Quoted passage Start Marker

The majority erred in denying plaintiff's claim for disability compensation when the evidence of record supports that plaintiff suffered a specific traumatic incident arising out of and in the course of her employment on January 9, 2001. It is clear from the record that plaintiff did indeed suffer an injury to her back. Plaintiff testified:
One morning I was — on January the 9th, 2001, I was coming in to go to work. I went to the locker room, put on my boots and was going to the supply room to get my white coat and apron. when the guy has scrubbed the floor and didn't have the wet sign up, and both of my feet slipped from under me, and I fell back. My head, neck, back and leg hit the floor.
This statement shows that plaintiff suffered an injury to her back as a consequence of a specific traumatic event, occurring at a cognizable time, as a result of the work assigned to her by defendant. N.C. Gen. Stat. § 97-2(6); See also Bradley v. E.B.Sportswear, Inc., 77 N.C. App. 450, 335 S.E.2d 52 (1985).
Though the majority found there was insufficient medical evidence to establish that her back condition is causally related to the January 9, 2001, fall at work, "there are many instances in which the facts in evidence are such that any layman of average intelligence and experience would know what caused the injuries complained of." Tickle v. Standard Insulating Co.,8 N.C. App. 5, 173 S.E.2d 491 (1970). In Tickle, the court found that expert medical testimony was unnecessary when plaintiff introduced evidence from which the trier of the facts might draw a reasonable inference that the particular injury of which he complained was the proximate result of the accident. Id. Thus, in the present case, even if there is a lack of expert testimony to show an increased risk, as the majority found, there is other competent, sufficient evidence to show that plaintiff did indeed experience a specific traumatic event, occurring at a cognizable time, as a result of the work assigned to her by defendant.

Quoted passage End Marker
Entries provided Start Marker

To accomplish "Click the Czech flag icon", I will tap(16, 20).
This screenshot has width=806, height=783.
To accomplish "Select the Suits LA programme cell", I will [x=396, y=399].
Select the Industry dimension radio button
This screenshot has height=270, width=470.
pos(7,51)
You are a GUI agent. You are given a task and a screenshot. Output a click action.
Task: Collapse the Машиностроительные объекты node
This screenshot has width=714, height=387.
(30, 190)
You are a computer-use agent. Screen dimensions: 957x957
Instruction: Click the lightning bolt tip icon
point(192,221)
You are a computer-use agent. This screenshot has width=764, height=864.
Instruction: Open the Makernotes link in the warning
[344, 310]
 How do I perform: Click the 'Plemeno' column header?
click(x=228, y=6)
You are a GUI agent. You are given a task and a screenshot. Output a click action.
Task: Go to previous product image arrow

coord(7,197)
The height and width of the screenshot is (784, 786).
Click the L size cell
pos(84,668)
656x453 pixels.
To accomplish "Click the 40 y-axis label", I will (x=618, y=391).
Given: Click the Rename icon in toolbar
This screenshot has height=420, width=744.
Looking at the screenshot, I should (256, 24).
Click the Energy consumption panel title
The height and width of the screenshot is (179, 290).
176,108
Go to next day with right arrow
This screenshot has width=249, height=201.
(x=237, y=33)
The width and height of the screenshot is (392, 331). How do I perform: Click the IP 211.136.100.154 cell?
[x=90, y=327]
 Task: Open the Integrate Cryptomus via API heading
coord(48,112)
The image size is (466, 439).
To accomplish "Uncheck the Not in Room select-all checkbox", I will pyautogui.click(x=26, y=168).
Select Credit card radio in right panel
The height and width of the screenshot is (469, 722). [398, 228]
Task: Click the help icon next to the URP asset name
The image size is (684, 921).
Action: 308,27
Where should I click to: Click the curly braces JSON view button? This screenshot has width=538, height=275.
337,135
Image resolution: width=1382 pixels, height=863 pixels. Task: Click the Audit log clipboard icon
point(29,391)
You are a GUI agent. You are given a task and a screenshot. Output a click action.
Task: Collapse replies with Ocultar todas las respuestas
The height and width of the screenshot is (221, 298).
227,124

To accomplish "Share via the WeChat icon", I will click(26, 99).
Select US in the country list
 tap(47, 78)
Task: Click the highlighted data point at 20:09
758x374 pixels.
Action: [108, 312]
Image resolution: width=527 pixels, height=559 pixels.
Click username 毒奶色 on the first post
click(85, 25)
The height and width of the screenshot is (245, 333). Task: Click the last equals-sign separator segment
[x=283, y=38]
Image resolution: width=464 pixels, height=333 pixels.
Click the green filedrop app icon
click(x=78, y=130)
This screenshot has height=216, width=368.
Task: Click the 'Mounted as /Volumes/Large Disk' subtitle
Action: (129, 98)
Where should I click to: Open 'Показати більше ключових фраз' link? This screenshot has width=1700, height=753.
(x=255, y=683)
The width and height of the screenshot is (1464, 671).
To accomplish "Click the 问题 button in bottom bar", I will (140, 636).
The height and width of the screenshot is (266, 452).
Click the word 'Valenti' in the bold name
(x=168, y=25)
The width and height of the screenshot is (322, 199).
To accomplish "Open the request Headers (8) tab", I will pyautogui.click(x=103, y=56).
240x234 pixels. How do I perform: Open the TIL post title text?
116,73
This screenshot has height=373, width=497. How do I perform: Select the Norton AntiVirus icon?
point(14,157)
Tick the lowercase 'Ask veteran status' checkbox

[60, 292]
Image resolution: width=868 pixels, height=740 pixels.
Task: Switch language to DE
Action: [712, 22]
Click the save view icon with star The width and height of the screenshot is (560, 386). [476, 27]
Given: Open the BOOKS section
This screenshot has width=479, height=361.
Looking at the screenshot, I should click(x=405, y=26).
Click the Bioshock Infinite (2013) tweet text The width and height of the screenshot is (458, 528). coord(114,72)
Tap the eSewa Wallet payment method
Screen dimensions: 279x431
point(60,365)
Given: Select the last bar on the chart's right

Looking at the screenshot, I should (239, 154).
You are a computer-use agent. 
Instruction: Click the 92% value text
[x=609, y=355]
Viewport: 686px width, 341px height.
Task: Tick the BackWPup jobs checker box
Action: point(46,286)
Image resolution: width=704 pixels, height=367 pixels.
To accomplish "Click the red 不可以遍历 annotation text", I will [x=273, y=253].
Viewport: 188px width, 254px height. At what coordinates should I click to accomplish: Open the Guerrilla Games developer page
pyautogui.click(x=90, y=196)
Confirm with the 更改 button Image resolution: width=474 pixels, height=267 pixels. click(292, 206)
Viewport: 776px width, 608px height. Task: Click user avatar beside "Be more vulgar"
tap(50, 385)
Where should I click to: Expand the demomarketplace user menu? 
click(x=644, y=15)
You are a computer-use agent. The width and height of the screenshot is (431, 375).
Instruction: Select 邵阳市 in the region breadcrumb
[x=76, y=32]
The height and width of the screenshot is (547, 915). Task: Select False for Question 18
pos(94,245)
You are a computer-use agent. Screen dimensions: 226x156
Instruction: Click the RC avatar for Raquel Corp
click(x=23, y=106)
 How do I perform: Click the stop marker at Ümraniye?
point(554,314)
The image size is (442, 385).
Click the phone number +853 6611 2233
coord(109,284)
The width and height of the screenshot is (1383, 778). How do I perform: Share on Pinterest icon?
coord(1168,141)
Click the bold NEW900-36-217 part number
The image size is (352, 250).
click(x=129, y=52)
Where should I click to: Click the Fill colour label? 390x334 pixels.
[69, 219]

Entries provided End Marker

Description of the task - Pick up the dissenting opinion on the workplace back-injury claim after its last sentence and continue it.

Result of this exercise -
As the North Carolina Supreme Court stated in Johnson v.Asheville Hosiery, Co., 199 N.C. 38, 153 S.E. 591 (1930), the Worker's Compensation Act is to be liberally construed to effectuate the broad intent of the Act to provide compensation for employees sustaining an injury arising out of and in the course of the employment, and no technical or strained construction should be given to defeat this purpose. Id. The majority has erred in failing to award compensation to plaintiff, despite the credible evidence of record that plaintiff did indeed experience a specific traumatic event, occurring at a cognizable time, as a result of the work assigned to her by defendant. At the very least, this matter should be reopened for the taking of additional evidence to allow plaintiff an opportunity to establish a causal link between her back condition and the January 9, 2001, injury at work. For these reasons, I respectfully dissent from the majority's Opinion and Award in this matter.
This 25th day of October 2004.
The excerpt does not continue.